The email, sent by Sarah Humphreys, chief operating officer of the tax and legal division, said the firm was considering additional cost-cutting measures, including reviewing its “recruitment agency costs, licence fees, bad debts and global recharges”.
The tax and legal division had decided to reduce travel and entertainment expenses “as these are the least disruptive areas for adjustments”, she added in the email to senior members of her department.
Deloitte has made more than 1,000 redundancies in the UK, where it employs about 25,000 people, since September 2023. The firm has also been pushing out workers deemed to be underperforming, including about 250 advisory staff this autumn, the Financial Times reported previously.
Richard Houston, Deloitte’s UK senior partner and chief executive, warned this year that the firm had to “carefully consider our cost base and make some difficult choices this year”.
Despite a market slowdown, Deloitte’s 749 UK equity partners were paid an average of more than £1mn for the 12 months to May 2024.
It was the only Big Four firm to exceed the threshold in its most recent financial year. It achieved the feat despite revenues for its consulting division, its largest service line, declining by 1 per cent in the 12 months to May 2024, and sales at its financial advisory practice falling by 2 per cent.

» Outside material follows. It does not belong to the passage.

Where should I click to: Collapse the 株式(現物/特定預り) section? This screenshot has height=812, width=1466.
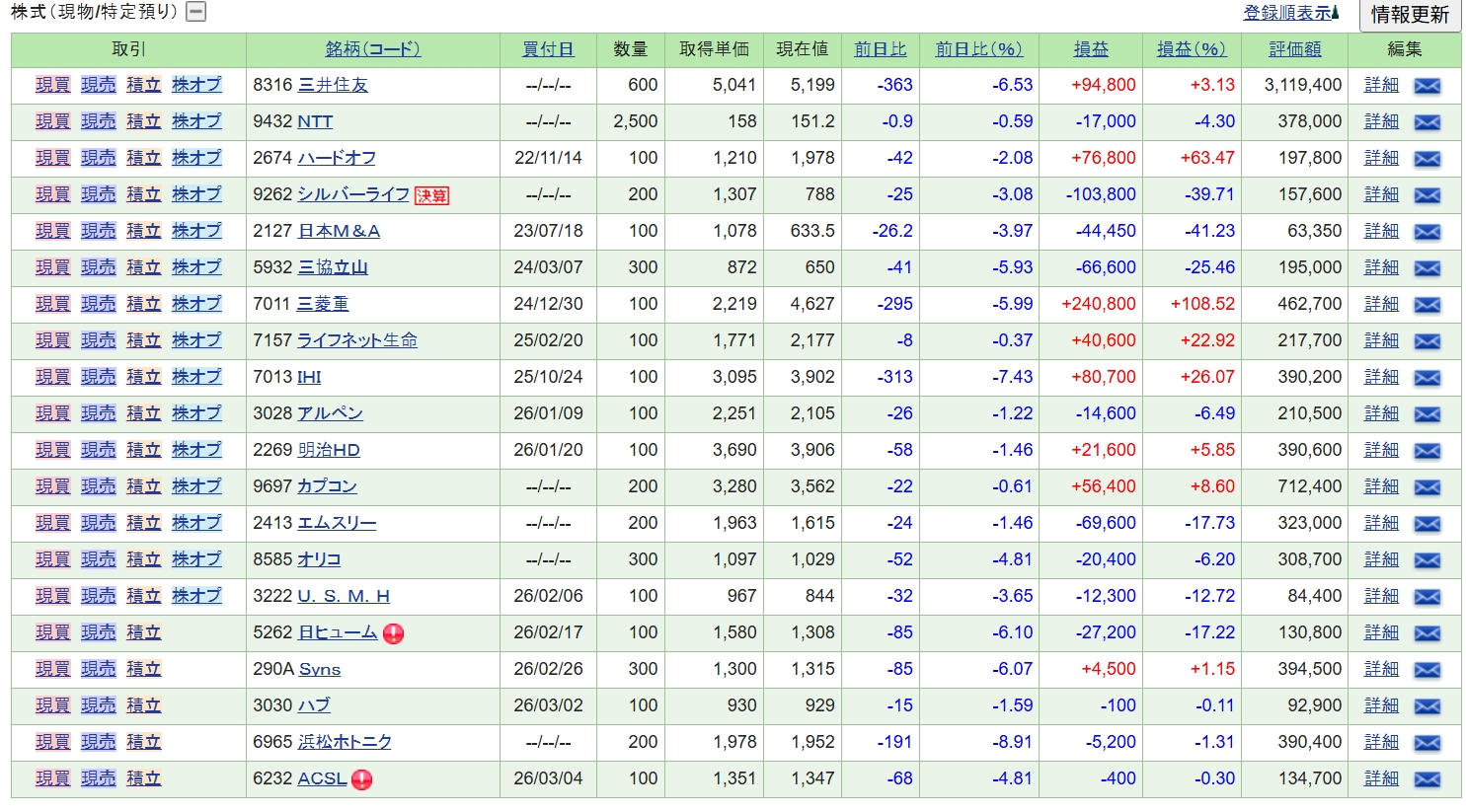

UK financial services consulting faces gloomy forecasts. Source Global, a research group, said in October that while growth in the market for financial services consulting would almost double to about 5 per cent worldwide in 2024, the market in the UK would shrink by 2 per cent.
Deloitte reorganised its UK operations this year to fall in line with a global overhaul that aimed to cut costs and reduce the organisation’s complexity. Its main business units were reduced to four — audit and assurance; strategy, risk and transactions; technology and transformation; and tax and legal — from the five the firm had previously.
Deloitte said: “Like many organisations, we are looking carefully at our costs to ensure we’re able to meet clients’ needs while continuing to make investments in our firm and our people.”